Later, we had an engineer come out to look at our solar deck. The previous engineer flaked out on us after asking me to add more details to my drawings, so now Gretchen has managed to cajole a different engineer into having a look. The guy today jiggled the deck around and evidently thought it moved a bit too much (though I have my doubts it would be possible to make a deck that would move much less than it does now). He said it might need bigger fasteners in some places, or perhaps longer struts. But he's not the main engineer, who will apparently have to come out due to the complexity of the structure. Believe it or not, though interrupted occasionally, then engineering limbo of this deck has been going on for nearly eleven years now, nearly a quarter of Gretchen's life.
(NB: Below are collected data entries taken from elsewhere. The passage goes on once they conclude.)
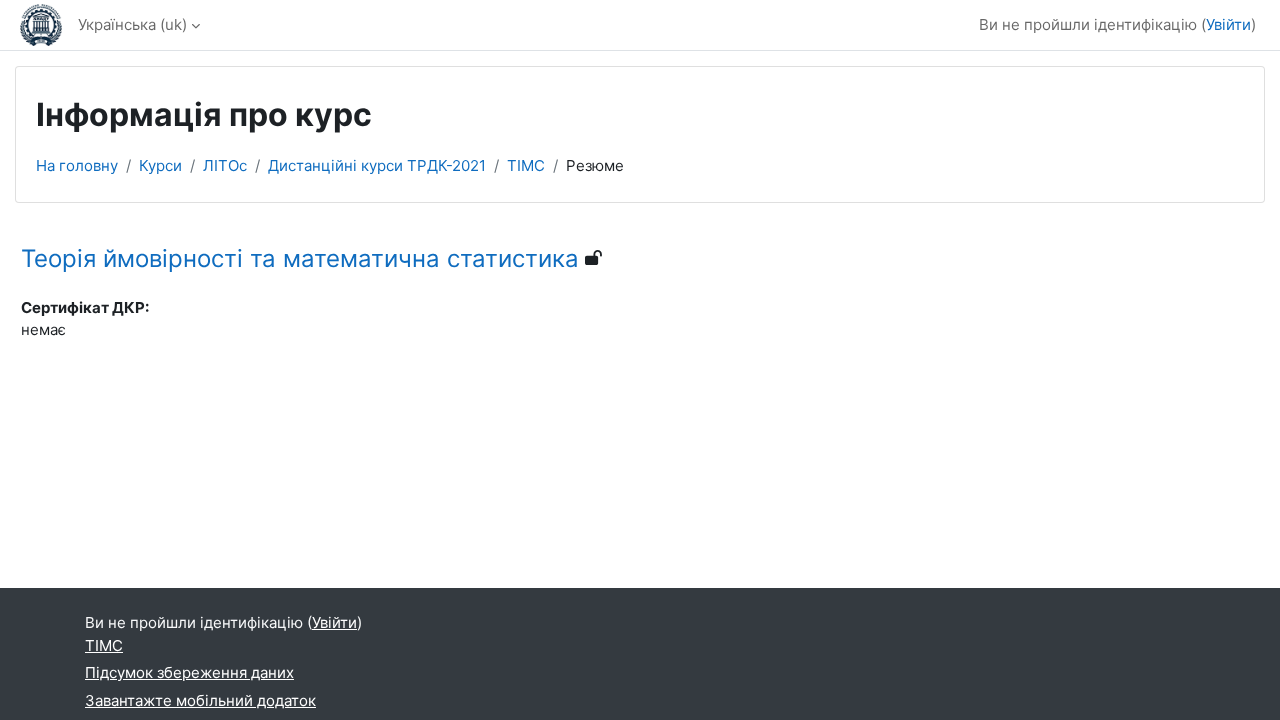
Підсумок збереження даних (189, 672)
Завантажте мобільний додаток (200, 700)
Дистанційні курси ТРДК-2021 (377, 165)
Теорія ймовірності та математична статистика (300, 258)
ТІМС (526, 165)
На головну (77, 165)
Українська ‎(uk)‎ (132, 24)
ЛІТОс (225, 165)
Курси (160, 165)
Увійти (1228, 24)
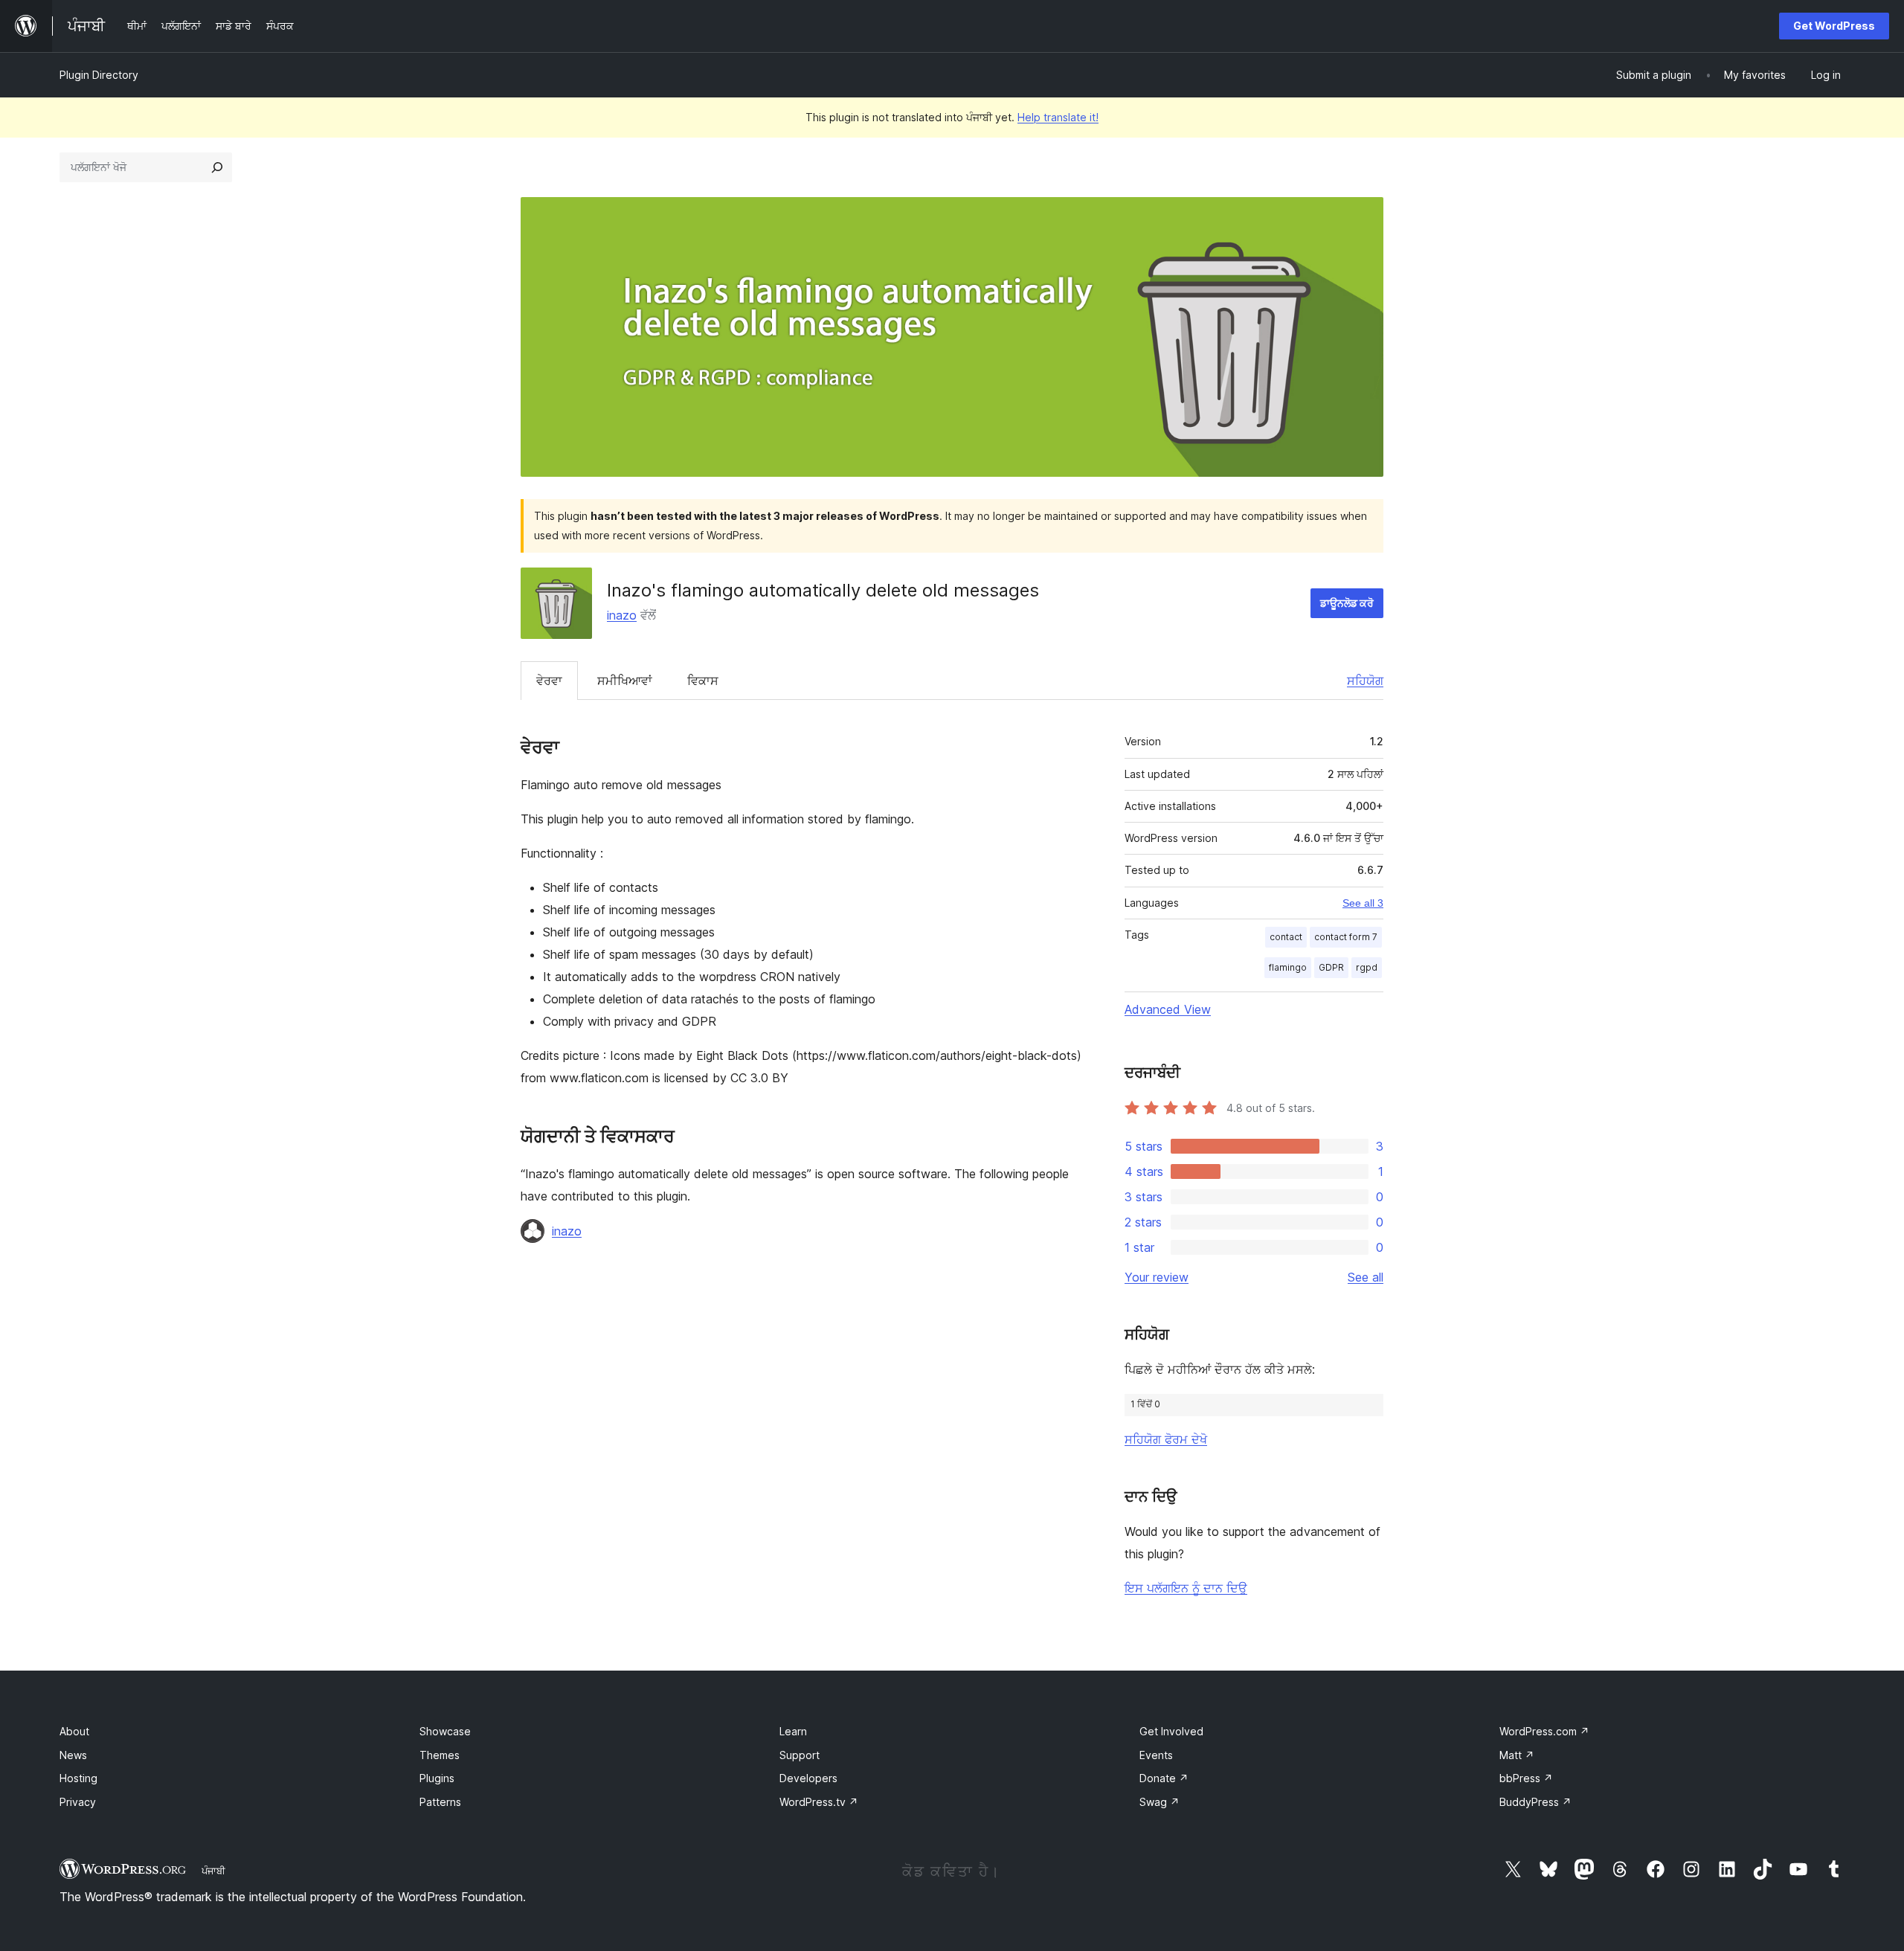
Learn (793, 1731)
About (74, 1731)
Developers (808, 1778)
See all (1365, 1277)
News (73, 1755)
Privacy (78, 1802)
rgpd (1366, 967)
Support (799, 1755)
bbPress (1526, 1778)
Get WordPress (1834, 25)
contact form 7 (1345, 936)
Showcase (445, 1731)
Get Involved (1171, 1731)
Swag (1159, 1802)
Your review (1157, 1277)
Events (1156, 1755)
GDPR (1331, 967)
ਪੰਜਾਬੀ (213, 1871)
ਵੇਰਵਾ (549, 680)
Meanwhile Gretchen has also been trying to sell off bits and pieces of the old heating plant at the brick mansion. Today she went over there to wait for the arrival of someone responding to a Craigslist listing for the old hot water heater. At first the guy said he was stuck in traffic and then said he was 20 minutes away. And then he called to ask if perhaps he was getting close. It turned out that at the time he was trying to drive to some neighborhood called Kingston in Queens (though he was responding to a listing in the Hudson Valley Craigslist). At that point Gretchen gave up and drove home. She called me from the road, exasperated by his unprecedented levels of "tardation." The guy had been using GPS, how could he have done something so manifestly stupid? We've largely had good luck with Craigslist, but we've found that the cheaper the item for sale, the more marginal (and, in some cases, "tarded") the people responding to the listing.
Between that fuckup, my locking myself out of an apartment in the brick mansion, the craziness of Donald Trump's campaign, and the unnervingly autumnal weather that has suddenly descended, the day had a demented strangeness about it. It made me want to go to bed early. But I took a bath first, my second in two days. (I almost never take baths on consecutive nights.)